It was beautiful. It was wow. It was unbelievably exciting. It was indescribable. It was beyond superlatives, and no, we are not talking about the spectacular display at the Beijing National Stadium. It was the bull rally last week on Wall Street, riding the back of falling oil prices and the reversal of the dollar.
The opening ceremony of the Games of the XXIX Olympiad was magical. The collective life force of 1.3 billion people that poured into the "Bird's Nest" had one objective; to make the world's viewers speechless. Mission accomplished. A gold medal for people of China; their repressive government...
The European Central Bank and the Bank of England, facing acceleration in the decline of growth, at just .2 percent in the 2nd quarter, left interest rates unchanged on Thursday, earning silver medals; two days after the FOMC did likewise. This unanimous decision indicates an acknowledgment that inflation is no longer the sole concern of central banks in Europe. With less pressure on the dollar, now, the meme of possibly lower rates later this year fired the starter pistol for the equity Olympics.
The DJIA advanced 302.89 or 2.65 percent on Friday to 11,734.32. The S&P 500 moved higher 30.25 or 2.39 percent for the day at 1,296.32. NASDAQ climbed 58.37 or 2.48 percent Friday to close at 2,414.10 for the week, the Dow increased 3.60 percent, on two 300-plus point rallies, the S&P 500 up 2.86 percent, and NASDAQ rose for the week 4.46 percent.
The implications of a stronger dollar include companies with major overseas sales and earnings may experience softer numbers in the 3rd and 4th quarters. Exporters will notice headwinds as well and a firmer dollar will aid job losses. The tradeoff is lower oil and gold prices unless the military action by the Russians in Georgia threatens the flow of oil in the region. Speaking of which, the U.N. Security Consul held an emergency session to discuss this potentially grave regional/international matter.
This runs counterproductive to the impulse of the international Olympics. In theory, bringing together the various nations of the world to participate in athletic competition allows an exchange of communication and diplomacy that can forestall hatred, mistrust, and warring. If you don't buy this scenario, then you might want to check out gold medal Harvard historian Niall Ferguson's multi-part PBS series "War of the World". It's a fresh and sobering look at how the 20th century began and how several conflagrations converged into World War II. Hopefully, we will avoid global destruction this century.
Consumers added $14.3 billion to their credit cards in June, $8 billion more than expected, while personal income rose .1 percent and personal spending rose .6 percent. Initial jobless claims increased by 7k; a 23k drop in claims were expected.
Apparently there are still a few free lunches left on Wall Street. Bronze medals go to regulators who pressured Citigroup (C), Merrill Lynch (MER), and UBS (UBS) into buying back, from thousands of high net worth retail clients, Auction Rate Securities. This Dutch auction creature that paid above money market rates, for awhile to customers anyway, crashed and burned in the great liquidity squeeze of 2007/2008. Only a money market is as safe as a money market. Every chance I got, I attempted to talk customers out of chasing these minor differences in yield. The risk to reward wasn't there. But, if you are a hog, don't be surprised when you are slaughtered.

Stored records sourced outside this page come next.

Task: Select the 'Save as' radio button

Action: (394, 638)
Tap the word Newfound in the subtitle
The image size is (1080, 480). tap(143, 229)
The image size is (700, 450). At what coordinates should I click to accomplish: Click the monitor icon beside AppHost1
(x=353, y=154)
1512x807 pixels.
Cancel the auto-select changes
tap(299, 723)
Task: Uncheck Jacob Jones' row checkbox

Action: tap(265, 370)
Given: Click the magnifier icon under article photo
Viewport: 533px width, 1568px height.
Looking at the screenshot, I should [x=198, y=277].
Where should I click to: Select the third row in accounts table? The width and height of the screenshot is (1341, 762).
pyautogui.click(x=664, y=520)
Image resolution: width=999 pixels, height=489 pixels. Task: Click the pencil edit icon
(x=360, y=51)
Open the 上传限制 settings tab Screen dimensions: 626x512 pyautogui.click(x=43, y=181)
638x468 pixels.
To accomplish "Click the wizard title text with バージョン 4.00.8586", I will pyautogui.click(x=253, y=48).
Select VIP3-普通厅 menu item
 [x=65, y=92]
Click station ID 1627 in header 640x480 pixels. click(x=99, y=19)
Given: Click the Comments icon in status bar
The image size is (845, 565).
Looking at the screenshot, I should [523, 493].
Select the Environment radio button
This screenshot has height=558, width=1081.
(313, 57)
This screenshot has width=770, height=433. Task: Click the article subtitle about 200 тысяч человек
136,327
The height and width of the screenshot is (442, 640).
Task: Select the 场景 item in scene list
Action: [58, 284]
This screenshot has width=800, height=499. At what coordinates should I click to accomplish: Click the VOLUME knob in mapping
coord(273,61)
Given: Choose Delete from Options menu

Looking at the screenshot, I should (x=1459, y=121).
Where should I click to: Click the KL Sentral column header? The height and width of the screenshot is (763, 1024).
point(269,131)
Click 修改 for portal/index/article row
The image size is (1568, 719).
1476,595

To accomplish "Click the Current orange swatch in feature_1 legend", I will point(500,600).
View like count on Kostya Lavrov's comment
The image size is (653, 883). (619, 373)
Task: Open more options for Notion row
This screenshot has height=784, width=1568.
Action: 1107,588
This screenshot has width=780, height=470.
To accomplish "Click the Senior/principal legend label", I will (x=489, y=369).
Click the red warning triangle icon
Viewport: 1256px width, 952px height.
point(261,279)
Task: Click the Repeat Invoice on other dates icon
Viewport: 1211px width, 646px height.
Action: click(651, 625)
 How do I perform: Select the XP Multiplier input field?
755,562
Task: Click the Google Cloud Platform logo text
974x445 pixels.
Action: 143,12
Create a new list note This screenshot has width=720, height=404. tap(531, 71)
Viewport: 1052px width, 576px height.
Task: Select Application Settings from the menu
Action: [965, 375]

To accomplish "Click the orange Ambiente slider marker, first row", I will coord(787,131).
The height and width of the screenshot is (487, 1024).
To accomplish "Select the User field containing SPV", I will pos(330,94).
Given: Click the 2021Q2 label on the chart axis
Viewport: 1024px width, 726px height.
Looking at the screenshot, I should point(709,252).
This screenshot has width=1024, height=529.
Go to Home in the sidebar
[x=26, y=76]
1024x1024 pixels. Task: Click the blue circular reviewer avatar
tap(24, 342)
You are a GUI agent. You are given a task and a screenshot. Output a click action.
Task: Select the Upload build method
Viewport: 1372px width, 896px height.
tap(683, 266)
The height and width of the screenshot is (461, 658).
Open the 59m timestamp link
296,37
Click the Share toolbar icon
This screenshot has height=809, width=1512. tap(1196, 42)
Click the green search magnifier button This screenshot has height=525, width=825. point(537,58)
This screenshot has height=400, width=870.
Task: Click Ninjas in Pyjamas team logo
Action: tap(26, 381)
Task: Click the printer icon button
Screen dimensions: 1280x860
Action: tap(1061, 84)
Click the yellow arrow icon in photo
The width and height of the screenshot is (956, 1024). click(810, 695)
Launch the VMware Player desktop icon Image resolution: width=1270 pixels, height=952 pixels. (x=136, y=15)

More silver medal analysts are glomming on to the idea that the current downturn will be deeper and will last longer than previously expected. Many, many more believe, however, that it is business as usual and that a soft landing will be engineered through Fed policy with some help from Treasury. If it were only that easy to manage the world's largest economy, no analysts would earn bronze medals. Mortgage rates are trending higher, underwriting standards are tightening, and, if residual real estate values drop another five to ten percent, that is a trillion dollars erased from household net worth.
Banks are beginning to freeze or reduce individual lines of credit. A gold medal goes to Oppenheimer & Co.'s Director of Equity Research, Meredith Whitney, who appeared on CNBC on August 4th, sharing a dismal overview of the banking industry and the economy for the balance of this year and next. Last year, 85 percent of mortgage liquidly came from securitization. Last year to date, that accounted for $900 billion in loans. In 2008, that number is $100 billion. Overall, there is $2 trillion less in liquidity in the marketplace. Also, she expects banks to reduce unused lines of credit to customers from $4.9 trillion by $2 trillion in 2009. Ouch.